The goal of this dissertation was to develop a system which integrated differential interferometric synthetic aperture radar (DInSAR), ground survey data and geographic information systems (GIS) as a whole to provide the land deformation maps for underground mining and water extraction activities. This system aimed to reinforce subsidence assessment processes and avoid or mitigate potential risks to lives, infrastructure and the natural environment.
The selection of suitable interferometric pairs is limited to the spatial and temporal separations of the acquired SAR images as well as the characteristics of the site, e.g. slope of terrain, land cover, climate, etc. Interferometric pairs with good coherence were selected for further DInSAR analysis. The coherence analysis of both C- and L-band spaceborne SAR data was studied for sites in the State of New South Wales, Australia. The impact of the quality of the digital elevation models (DEM), used to remove the static topography in 2-pass DInSAR, were also analysed.
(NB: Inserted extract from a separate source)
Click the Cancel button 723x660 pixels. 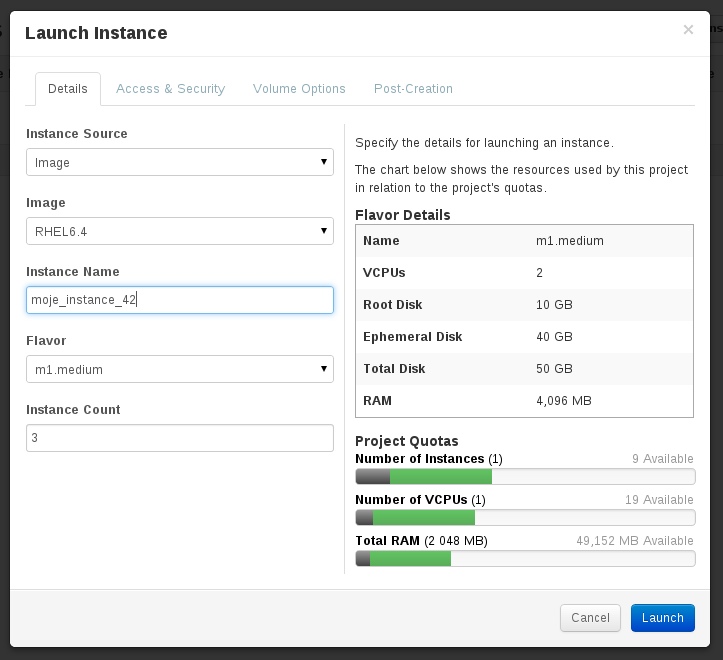[590, 618]
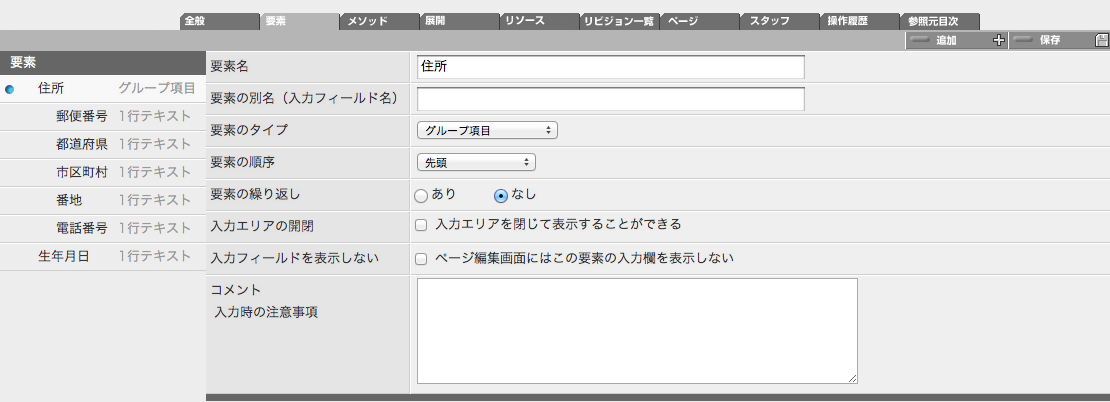Click the 保存 button
The height and width of the screenshot is (402, 1110).
[x=1050, y=41]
This dissertation examined the quality of the DEM generated using aerial photogrammetry, InSAR, and airborne laser scanning (ALS) against field survey data. Kinematic and real-time kinematic GPS were introduced here as an efficient surveying method for collecting ground truth data for DEM validation.
For mine subsidence monitoring, continuous DInSAR mine subsidence maps were generated using ERS-1/2, Radarsat-1 and JERS-1 data with the assumption of negligible horizontal displacement. One of the significant findings of this study was the results from the ERS-1/2 tandem DInSAR, which showed an immediate mine subsidence of 1cm occurred during a period of 24 hours. It also raised the importance of SAR constellations for disaster mitigation.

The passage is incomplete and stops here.